#### What the exercise asks:
Read through the listing below and return only the lines containing "plus".

*** Records for processing ***

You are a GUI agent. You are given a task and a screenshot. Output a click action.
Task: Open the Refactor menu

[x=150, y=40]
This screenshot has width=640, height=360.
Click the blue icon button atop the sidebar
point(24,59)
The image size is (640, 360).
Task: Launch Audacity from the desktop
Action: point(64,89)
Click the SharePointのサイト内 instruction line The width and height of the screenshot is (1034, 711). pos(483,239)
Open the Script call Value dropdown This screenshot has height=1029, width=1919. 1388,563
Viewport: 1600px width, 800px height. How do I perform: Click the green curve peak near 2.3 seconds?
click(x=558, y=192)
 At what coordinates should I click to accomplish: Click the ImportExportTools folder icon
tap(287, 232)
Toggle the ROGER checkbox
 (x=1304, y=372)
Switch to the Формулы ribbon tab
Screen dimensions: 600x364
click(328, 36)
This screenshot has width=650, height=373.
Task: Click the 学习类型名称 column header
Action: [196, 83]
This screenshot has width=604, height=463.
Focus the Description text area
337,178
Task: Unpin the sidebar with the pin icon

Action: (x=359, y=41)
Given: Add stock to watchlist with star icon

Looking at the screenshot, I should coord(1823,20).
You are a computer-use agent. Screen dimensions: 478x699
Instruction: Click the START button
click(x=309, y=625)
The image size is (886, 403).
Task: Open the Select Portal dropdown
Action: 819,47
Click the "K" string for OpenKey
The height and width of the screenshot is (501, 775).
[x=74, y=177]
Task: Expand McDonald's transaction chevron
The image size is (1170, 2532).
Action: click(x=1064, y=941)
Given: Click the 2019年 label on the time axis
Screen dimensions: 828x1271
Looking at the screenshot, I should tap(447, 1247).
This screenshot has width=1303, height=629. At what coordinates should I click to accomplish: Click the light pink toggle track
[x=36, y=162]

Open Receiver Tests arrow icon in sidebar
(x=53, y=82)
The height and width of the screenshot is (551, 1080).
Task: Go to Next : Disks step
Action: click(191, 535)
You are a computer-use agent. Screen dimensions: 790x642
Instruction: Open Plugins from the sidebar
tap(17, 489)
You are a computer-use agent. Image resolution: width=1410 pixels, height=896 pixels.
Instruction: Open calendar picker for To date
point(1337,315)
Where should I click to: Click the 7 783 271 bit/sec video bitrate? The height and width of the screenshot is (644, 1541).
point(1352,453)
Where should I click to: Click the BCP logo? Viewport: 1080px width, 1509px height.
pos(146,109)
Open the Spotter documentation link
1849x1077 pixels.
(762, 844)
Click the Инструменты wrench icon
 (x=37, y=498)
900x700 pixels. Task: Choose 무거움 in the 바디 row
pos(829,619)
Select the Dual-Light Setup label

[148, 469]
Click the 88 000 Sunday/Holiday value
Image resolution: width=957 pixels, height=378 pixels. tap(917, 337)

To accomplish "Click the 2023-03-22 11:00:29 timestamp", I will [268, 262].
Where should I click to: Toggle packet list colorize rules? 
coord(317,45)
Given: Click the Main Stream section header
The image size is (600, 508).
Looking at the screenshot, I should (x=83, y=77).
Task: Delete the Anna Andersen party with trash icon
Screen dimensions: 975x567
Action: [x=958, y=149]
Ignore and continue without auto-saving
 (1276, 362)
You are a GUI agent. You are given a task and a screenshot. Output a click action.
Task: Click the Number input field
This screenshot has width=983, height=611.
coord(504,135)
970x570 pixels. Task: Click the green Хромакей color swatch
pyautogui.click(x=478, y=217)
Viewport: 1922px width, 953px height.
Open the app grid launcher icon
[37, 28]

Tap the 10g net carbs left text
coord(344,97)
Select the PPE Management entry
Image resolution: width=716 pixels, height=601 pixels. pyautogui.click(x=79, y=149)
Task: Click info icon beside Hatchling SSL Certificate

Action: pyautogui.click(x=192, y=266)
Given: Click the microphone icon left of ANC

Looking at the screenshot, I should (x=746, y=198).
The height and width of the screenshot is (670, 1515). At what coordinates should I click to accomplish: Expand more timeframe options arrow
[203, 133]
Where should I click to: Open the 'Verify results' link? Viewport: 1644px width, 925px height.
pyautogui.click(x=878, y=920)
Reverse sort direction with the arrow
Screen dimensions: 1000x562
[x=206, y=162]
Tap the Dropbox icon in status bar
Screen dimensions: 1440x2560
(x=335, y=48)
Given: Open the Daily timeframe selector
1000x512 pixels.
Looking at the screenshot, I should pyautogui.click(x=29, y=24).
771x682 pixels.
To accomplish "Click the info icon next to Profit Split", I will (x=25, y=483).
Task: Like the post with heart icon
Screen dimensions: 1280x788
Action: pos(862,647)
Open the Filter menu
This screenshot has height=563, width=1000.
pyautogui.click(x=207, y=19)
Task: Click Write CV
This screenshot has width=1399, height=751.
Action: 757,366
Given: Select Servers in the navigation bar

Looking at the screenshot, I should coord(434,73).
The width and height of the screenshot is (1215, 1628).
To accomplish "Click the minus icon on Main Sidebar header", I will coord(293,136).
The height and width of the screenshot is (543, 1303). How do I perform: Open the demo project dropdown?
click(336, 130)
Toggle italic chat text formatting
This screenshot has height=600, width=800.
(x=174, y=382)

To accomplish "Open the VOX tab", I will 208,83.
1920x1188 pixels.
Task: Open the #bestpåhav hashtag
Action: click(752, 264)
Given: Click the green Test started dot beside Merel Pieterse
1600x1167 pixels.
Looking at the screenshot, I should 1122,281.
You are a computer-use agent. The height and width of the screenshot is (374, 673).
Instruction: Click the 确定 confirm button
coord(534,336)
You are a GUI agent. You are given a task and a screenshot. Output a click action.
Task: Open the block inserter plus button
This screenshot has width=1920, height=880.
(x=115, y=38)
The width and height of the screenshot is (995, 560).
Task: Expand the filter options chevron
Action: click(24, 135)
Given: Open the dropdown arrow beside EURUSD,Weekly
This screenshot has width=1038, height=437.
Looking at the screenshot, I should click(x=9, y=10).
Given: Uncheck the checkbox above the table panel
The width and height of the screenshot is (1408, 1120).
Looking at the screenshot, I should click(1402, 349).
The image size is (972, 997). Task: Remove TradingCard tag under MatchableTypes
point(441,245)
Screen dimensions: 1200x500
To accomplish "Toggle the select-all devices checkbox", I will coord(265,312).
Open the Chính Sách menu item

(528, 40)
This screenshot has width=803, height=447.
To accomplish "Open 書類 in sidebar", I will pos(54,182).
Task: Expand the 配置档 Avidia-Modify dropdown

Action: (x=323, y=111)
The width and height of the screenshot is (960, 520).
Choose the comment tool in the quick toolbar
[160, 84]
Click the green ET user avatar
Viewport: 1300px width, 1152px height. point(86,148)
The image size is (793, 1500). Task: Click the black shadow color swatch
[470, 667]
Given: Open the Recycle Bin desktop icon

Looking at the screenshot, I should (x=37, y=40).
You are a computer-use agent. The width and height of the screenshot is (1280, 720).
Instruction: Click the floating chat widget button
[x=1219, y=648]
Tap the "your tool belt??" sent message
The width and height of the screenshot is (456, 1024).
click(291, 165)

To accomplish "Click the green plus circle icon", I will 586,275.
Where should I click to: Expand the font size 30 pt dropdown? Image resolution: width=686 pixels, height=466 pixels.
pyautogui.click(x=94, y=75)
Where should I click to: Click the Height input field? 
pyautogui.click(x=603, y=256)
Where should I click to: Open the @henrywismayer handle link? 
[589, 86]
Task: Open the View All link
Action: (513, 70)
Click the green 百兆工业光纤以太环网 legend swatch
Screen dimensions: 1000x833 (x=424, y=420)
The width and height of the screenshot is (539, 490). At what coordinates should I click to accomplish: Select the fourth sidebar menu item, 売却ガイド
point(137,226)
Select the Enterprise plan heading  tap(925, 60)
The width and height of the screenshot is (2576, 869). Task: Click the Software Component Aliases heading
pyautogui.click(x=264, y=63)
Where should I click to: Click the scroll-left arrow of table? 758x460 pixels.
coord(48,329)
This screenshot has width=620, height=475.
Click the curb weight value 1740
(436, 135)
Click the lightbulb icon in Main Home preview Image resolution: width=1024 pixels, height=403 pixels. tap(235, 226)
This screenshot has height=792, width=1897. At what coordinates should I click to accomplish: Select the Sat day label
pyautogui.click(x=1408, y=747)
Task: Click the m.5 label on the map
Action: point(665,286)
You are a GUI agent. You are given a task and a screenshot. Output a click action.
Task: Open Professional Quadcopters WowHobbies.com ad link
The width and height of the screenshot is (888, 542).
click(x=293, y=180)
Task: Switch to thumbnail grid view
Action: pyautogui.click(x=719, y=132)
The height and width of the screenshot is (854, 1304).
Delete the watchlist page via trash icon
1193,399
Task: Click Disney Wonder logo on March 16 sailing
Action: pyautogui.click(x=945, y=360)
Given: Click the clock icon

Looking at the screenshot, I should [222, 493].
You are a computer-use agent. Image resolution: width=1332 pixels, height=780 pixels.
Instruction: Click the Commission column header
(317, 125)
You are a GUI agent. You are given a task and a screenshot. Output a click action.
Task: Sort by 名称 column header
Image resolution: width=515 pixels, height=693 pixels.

*** End of Records for processing ***

#### Result:
Task: Open the block inserter plus button
To accomplish "Click the green plus circle icon", I will 586,275.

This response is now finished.